I take the stool. I can’t tell if looking him in the eye would impress or annoy him. Then he starts walking around me like I’m some sort of exhibit. I almost say this museum’s closed, I almost do. I don’t know why I think joking would bring any sort of levity to a situation because it never fucking does, ever.
— Ren-Dog, me ever tell you ’bout a man named Tony Pavarotti?
— You never tell me but me know ’bout him. Which youth didn’t know ’bout Tony Pavarotti when him ah grow up?
— Yow, is near fifteen years, me ah look for you, you know that?
It takes me a good three seconds to realize he was talking to me.
— But Eubie, why you bring up Pavarotti, him nuh dead from seventyseven? Seventy-eight?
— Seventy-nine. Nineteen seventy-nine. Ren, meet the man who kill him.
W hat happen to you hair?
— It went white. Prematurely grey then white. The ladies call me a silver fox.
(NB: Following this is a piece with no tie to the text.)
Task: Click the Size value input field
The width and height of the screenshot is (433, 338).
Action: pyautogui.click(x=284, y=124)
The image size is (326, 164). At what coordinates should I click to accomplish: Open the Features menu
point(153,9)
— Premature me r’ass. You greying right on time.
— Funny one, Josey.
— And you living in America too long now, you sounding like one of them.
— Like I living in America?
— No, like you living with Cubans.
— Haha. Nobody ever believes me when I say Josey Wales has a sense of humor.
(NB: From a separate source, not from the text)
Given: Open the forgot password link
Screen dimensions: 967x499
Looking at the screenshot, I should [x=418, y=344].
— Yeah? And who you talking to about me?
— Man, Josey, look at us. You ever think about the past, muchacho ?
— No. You know I never think about the fucking past. That shit will fuck you up and you can’t fuck it back.
— Got yourself a dirty tongue in prison, mijo .
— Dirty mouth. When in Rome do as the Romans do.
— Haha. Good one, Josey, good—
— Stop with the bloodcloth patronizing, Luis. How you like that, eh? A big, big word just for you. I don’t see the man in seven years and where we end up? Prison. See what I mean about the present too r’ass weird? Especially when the past keep showing up this week. From baby mother I even forget, to relative who worried about money — not me, to Peter Nasser, that one made me wish the cell have hidden camera. That man alone make me start wonder if you really get wiser as you get older.
— Peter Nasser?
— Don’t act like you don’t know him.
— Haven’t spoken to the man since 1980. You forget I was only going through him to get to you.
— Well now that he wanting to become a Sir, he hoping the past don’t pull a jim-screechy.